The magnetic map of the Milky Way was stitched together from data collected by the European Space Agency's Planck space observatory. The Planck map shows how specially oriented polarized light is emitted from interstellar dust.
"This is the best picture we've ever had of the magnetic field of the Milky Way over such a large part of the sky," Charles Lawrence, the U.S. Planck project scientist at NASA's Jet Propulsion Laboratory in California, said in a statement.
Traveling as waves in electric and magnetic fields, light vibrates in directions at right angles to the direction it travels. In most cases, the fields vibrate in all directions. However, if something affects the light and causes it to vibrate preferentially in certain directions, it becomes polarized.
In space, light emitted by gas, dust, and stars can be polarized.
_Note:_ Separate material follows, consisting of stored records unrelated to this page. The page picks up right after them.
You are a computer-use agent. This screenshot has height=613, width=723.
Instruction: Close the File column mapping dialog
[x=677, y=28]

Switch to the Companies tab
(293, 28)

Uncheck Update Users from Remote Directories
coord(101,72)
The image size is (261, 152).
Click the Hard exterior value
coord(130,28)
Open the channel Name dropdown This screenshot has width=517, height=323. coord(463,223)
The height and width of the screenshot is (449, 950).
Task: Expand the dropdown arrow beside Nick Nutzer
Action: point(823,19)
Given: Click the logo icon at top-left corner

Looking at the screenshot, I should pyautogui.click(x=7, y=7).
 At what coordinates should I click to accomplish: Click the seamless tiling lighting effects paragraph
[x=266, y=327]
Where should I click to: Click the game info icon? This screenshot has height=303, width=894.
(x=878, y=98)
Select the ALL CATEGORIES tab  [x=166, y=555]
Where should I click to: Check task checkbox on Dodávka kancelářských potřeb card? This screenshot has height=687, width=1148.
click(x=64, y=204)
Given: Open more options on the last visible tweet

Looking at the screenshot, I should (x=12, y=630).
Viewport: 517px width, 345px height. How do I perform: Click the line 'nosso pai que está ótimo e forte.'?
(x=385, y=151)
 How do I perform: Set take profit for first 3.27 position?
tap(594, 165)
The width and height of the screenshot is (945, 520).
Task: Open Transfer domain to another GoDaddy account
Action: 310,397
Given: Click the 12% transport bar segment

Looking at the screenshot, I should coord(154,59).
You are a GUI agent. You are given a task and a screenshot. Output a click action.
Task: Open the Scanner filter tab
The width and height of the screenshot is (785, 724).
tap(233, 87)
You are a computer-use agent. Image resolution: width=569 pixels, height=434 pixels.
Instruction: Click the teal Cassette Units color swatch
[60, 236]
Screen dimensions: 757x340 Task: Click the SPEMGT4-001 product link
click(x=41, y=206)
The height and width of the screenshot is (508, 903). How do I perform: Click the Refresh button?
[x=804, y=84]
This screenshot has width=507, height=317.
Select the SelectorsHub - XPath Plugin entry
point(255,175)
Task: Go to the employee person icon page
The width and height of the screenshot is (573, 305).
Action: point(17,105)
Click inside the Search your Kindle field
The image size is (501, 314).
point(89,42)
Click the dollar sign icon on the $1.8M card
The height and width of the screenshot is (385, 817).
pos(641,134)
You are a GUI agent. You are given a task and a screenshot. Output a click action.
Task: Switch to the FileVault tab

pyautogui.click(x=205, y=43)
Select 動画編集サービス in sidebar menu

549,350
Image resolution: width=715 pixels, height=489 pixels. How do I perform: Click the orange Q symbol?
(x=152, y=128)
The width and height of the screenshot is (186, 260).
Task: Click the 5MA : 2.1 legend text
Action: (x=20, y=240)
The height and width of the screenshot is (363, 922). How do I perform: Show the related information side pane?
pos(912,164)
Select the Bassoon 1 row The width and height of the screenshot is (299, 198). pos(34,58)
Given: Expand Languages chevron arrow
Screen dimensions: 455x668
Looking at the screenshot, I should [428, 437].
Spinning dust particles in clouds can become aligned with magnetic fields, creating polarization that can be measured.
The new image from Planck reveals the large-scale organization of the polarization of the galaxy. Swirls, loops, and arcs, like giant fingerprints, trace the structure of the magnetic fields in the Milky Way, which results from the field lines running predominantly parallel to the galactic plane. Darker regions correspond to stronger polarization, with striations indicating the direction of the magnetic field on the plane of the sky.
The image also reveals variations in polarization by nearby objects, such as clouds of gas and dust.
Planck's study of the galactic polarization is analyzed in four papers recently submitted to the journal Astronomy & Astrophysics.